Exercise task:
Render the records starting at the line that contains "You are a computer-use agent. Viewport: 995px" and ending at the line that contains "click(x=986, y=34)" as a two-column CSV with the columns text and answer. Give one row per record, put each field in quotation marks, and replace line breaks with spaces.

Dataset items:
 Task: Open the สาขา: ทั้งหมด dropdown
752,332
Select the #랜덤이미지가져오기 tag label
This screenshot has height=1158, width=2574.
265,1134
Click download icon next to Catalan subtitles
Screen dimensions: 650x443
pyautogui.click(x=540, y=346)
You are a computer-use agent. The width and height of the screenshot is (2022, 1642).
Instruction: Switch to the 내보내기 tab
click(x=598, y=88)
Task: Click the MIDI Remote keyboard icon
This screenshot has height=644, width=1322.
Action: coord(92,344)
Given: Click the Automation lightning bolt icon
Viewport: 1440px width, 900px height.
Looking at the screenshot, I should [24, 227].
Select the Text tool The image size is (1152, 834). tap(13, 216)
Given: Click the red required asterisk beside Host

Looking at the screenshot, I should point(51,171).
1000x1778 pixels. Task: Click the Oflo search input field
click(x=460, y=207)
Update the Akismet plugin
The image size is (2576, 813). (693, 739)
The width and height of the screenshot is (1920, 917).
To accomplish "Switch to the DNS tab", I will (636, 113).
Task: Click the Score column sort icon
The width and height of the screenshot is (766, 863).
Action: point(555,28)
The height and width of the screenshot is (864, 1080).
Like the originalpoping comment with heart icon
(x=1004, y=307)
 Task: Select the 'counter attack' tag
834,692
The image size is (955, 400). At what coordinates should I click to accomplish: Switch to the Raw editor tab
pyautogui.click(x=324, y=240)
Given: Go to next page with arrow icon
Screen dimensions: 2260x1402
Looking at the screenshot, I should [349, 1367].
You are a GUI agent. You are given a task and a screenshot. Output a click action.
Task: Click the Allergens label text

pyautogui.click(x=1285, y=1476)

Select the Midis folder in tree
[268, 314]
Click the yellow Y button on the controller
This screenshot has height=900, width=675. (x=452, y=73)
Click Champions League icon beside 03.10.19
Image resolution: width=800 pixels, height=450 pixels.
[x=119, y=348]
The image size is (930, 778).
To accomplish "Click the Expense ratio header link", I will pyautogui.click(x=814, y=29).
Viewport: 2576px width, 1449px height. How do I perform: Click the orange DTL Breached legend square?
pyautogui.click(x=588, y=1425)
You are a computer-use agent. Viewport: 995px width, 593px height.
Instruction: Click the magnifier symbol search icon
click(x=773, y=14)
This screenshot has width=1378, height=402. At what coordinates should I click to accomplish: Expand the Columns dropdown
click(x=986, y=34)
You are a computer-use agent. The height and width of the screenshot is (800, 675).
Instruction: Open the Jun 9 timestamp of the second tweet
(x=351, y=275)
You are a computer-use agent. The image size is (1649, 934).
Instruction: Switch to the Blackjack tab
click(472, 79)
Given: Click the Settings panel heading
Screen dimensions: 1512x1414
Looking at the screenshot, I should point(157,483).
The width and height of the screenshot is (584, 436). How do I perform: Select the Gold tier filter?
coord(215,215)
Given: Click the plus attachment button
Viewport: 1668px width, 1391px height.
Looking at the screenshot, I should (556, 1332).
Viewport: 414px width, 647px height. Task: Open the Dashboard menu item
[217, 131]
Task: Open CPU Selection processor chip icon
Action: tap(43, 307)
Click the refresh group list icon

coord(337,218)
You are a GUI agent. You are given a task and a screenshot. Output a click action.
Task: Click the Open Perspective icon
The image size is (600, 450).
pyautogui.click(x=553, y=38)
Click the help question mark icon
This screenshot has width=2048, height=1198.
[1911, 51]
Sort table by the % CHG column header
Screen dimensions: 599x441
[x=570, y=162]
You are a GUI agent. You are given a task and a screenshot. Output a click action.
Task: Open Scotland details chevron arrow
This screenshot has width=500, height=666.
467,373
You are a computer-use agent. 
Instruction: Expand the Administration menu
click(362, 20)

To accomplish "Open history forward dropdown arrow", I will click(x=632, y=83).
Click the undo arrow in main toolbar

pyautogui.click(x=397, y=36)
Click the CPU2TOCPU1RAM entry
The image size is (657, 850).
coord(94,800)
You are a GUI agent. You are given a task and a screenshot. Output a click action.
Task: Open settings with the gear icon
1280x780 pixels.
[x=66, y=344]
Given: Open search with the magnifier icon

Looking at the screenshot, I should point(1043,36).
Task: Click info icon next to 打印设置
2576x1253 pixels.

Correct result:
text,answer
"You are a computer-use agent. Viewport: 995px width, 593px height. Instruction: Click the magnifier symbol search icon","click(x=773, y=14)"
"This screenshot has width=1378, height=402. At what coordinates should I click to accomplish: Expand the Columns dropdown","click(x=986, y=34)"